# Text segment:
>>>>

It would have been a considerable surprise to critics and connoisseurs of the late 19th century to learn that by the time the 20th century was well underway, Johannes Brahms had become one of the most beloved composers of orchestral music. He has enjoyed that position ever since. There are perhaps two central reasons for his time’s coolness toward that side of his work. First, orchestral music was a comparatively sparse element in his output. Haydn wrote over a hundred symphonies, Mozart over 40, Beethoven nine, and Brahms four. Mozart wrote over 30 concertos, Beethoven seven, and Brahms four. Added to that were his two orchestral overtures, the Haydn Variations, two early serenades, and that’s it.

Moreover, listeners of his day tended to find Brahms’ orchestral music difficult and intellectual, too much for the common listener. Even Max Kalbeck, a member of Brahms’s intimate circle and eventually his biographer, felt that the symphonies lacked Beethoven’s popular touch and would never find a wide audience. In America, when Boston’s Symphony Hall opened in 1900, a local critic suggested the egresses should be marked, “Exit in Case of Brahms.”

There are in turn two aspects to our critic’s notorious brickbat. First, the bulk of the other orchestral works created during Brahms’ lifetime were conceived on the Wagner/Liszt side of the equation, meaning perfervid in expression and usually based on programmatic ideas — a story, a poem, a drama. It was Liszt who invented the orchestral tone poem founded on a literary theme (Les préludes, Faust Symphony). By the end of the century, that concept had expanded into the symphonic poems of Richard Strauss—Don Quixote, Also sprach Zarathustra, et al .— which were operatically decked out with images and events.

Brahms youngBrahms was not a mainstream romantic, and he resolutely avoided program music. A telling example is his Tragic Overture, firmly in the tradition of programmatic romantic overtures such as Mendelssohn’s Fingal’s Cave, which is about a famous landmark in Scotland and begins with an evocation of ocean swells. In the Tragic Overture, Brahms did not inform us what particular tragedy he had in mind, if any. In other words, he wrote a high-romantic genre work that omitted a central element of that genre, which is storytelling and tone painting. In all his music, Brahms stayed true to classical forms going back through Beethoven to Mozart and Haydn, which we know under the names of sonata form, sonata-rondo, theme and variations, and so on — the old forms that Wagner and Liszt declared dead and buried. Brahms, Liszt wrote, represents “the posthumous party” in music.

For romantic audiences, program music offered lots of handles to get into a piece: drama, imagery, and emotion that goes for the jugular. Brahms offered few overt handles: no stated drama, no imagery, and shades of feeling often more delicate and subtle than the titanic or the heart-on-sleeve variety romantics craved (recall Liszt, Bruckner, and Tchaikovsky). Already in his lifetime, he was declared as, or deplored as, an abstractionist who united classical form with romantic expression. Whether in a song or a symphony, Brahms was more concerned with the over-all tone and its progress, and the effectiveness of the form, than in tone painting, or Wagner’s epic spine tinglings, or Bruckner’s paroxysms of brass. Meanwhile, there was Brahms’ use of what came to be called “developing variation,” which means that as soon as he presents an idea, he usually begins to toy with it, meditate on it, and develop it. He can’t simply say something and leave it alone, critics said. You can’t keep up with his incessant tinkering with ideas, his endless roaming through the keys.

<<<<

# Extracted records:
>>>>

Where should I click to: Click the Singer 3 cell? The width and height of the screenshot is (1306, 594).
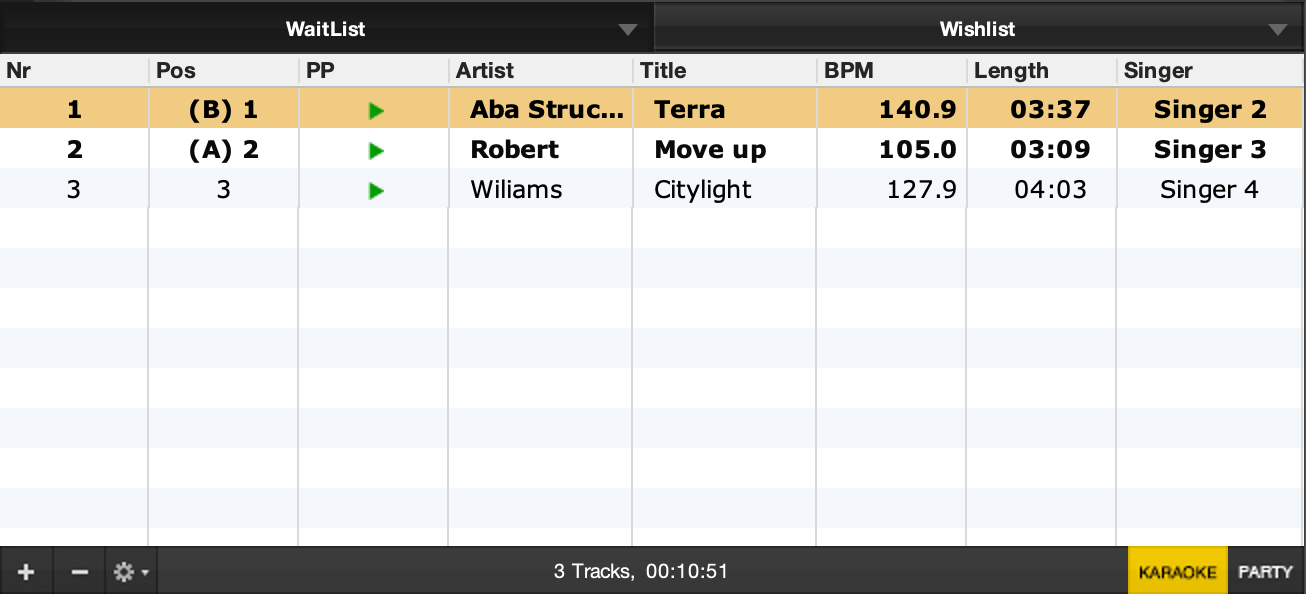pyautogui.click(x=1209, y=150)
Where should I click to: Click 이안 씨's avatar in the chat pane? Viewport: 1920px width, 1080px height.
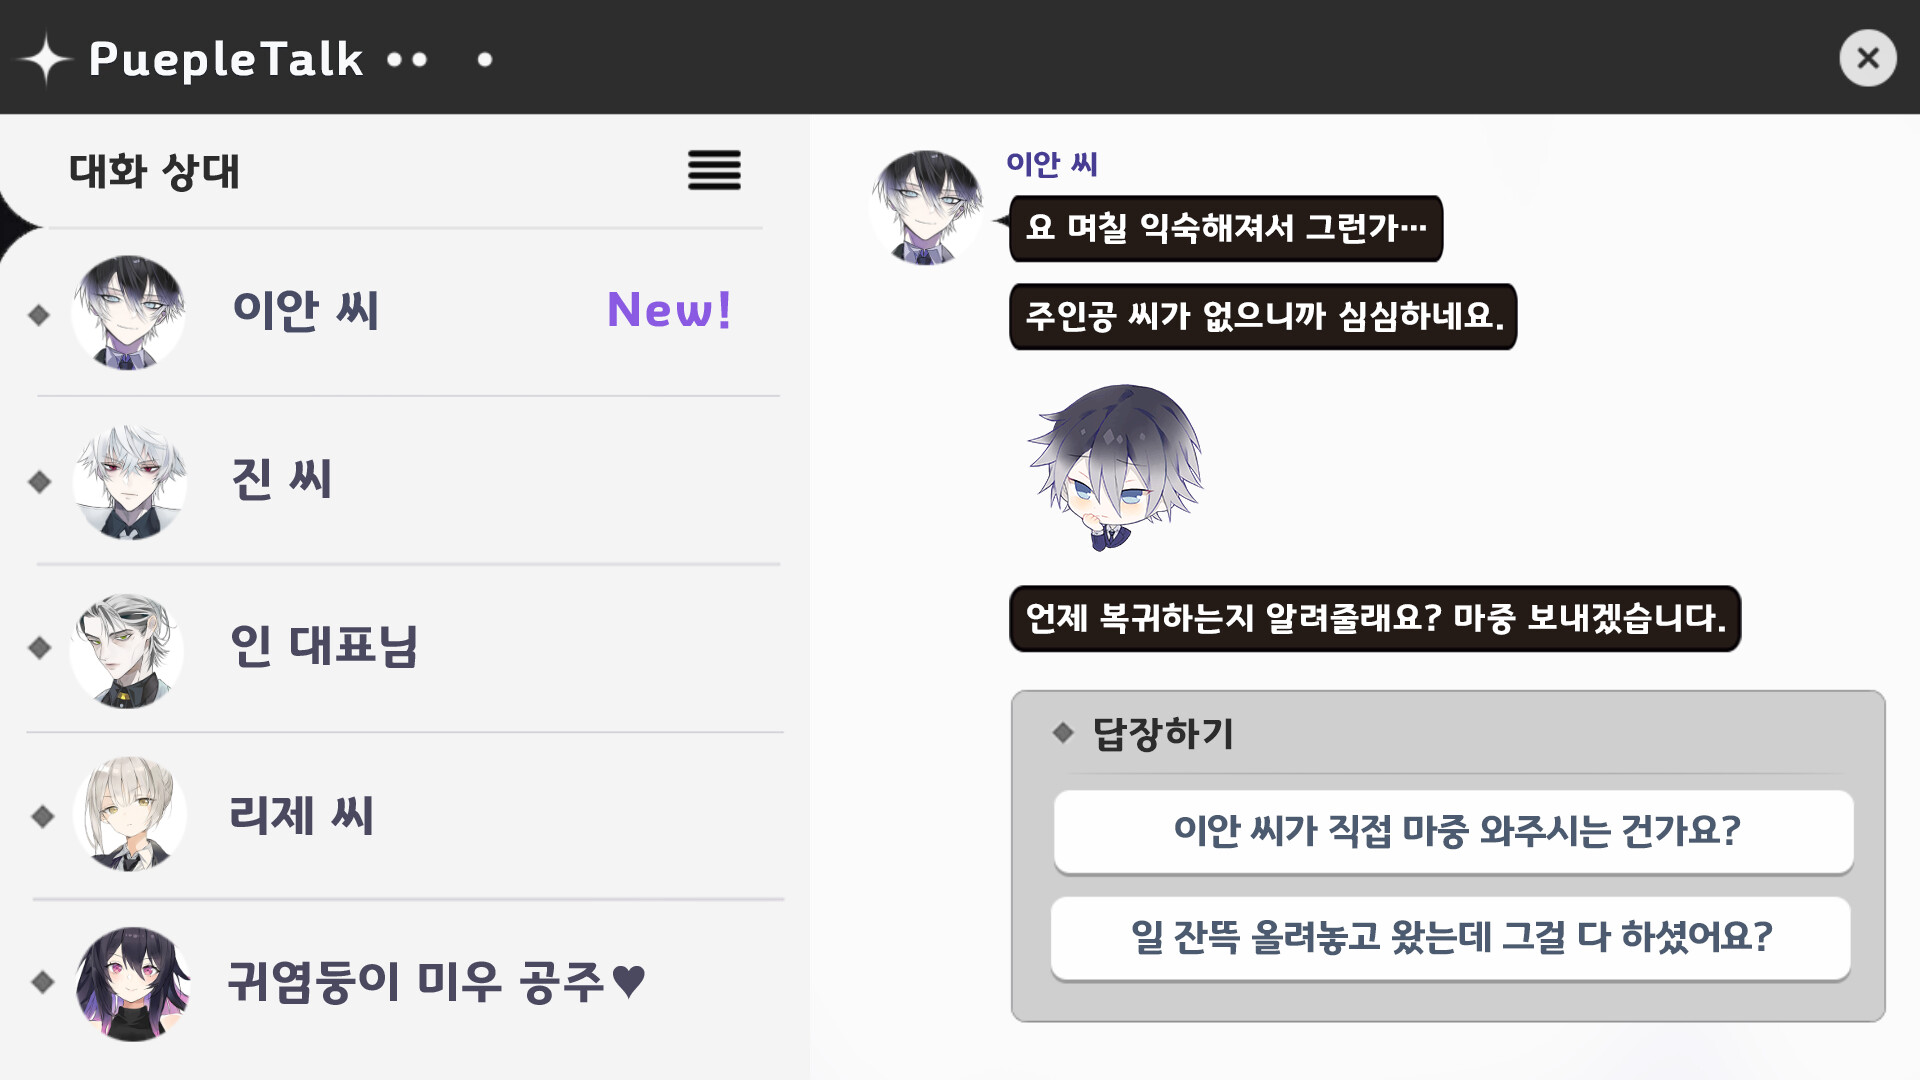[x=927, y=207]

<<<<
>>>>

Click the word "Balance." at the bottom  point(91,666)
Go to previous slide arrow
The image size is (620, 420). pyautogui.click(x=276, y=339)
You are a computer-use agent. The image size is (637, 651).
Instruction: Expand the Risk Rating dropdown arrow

<<<<
>>>>

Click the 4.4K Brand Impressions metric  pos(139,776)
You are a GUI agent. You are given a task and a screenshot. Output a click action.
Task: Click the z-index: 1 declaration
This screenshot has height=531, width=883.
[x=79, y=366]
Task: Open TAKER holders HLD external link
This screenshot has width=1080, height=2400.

<<<<

# Requirements:
(a) Write down the part of the Brahms essay starting with "There are in" and going on through "images and events.".
(b) In the listing, swap "external link" for "official website" in the lines starting with the line with "Task: Open TAKER holders HLD external link" and going on through the line with "This screenshot has width=1080, height=2400.", and give only those lines, otherwise unchanged.

# Problem solutions:
(a)
There are in turn two aspects to our critic’s notorious brickbat. First, the bulk of the other orchestral works created during Brahms’ lifetime were conceived on the Wagner/Liszt side of the equation, meaning perfervid in expression and usually based on programmatic ideas — a story, a poem, a drama. It was Liszt who invented the orchestral tone poem founded on a literary theme (Les préludes, Faust Symphony). By the end of the century, that concept had expanded into the symphonic poems of Richard Strauss—Don Quixote, Also sprach Zarathustra, et al .— which were operatically decked out with images and events.

(b)
Task: Open TAKER holders HLD official website
This screenshot has width=1080, height=2400.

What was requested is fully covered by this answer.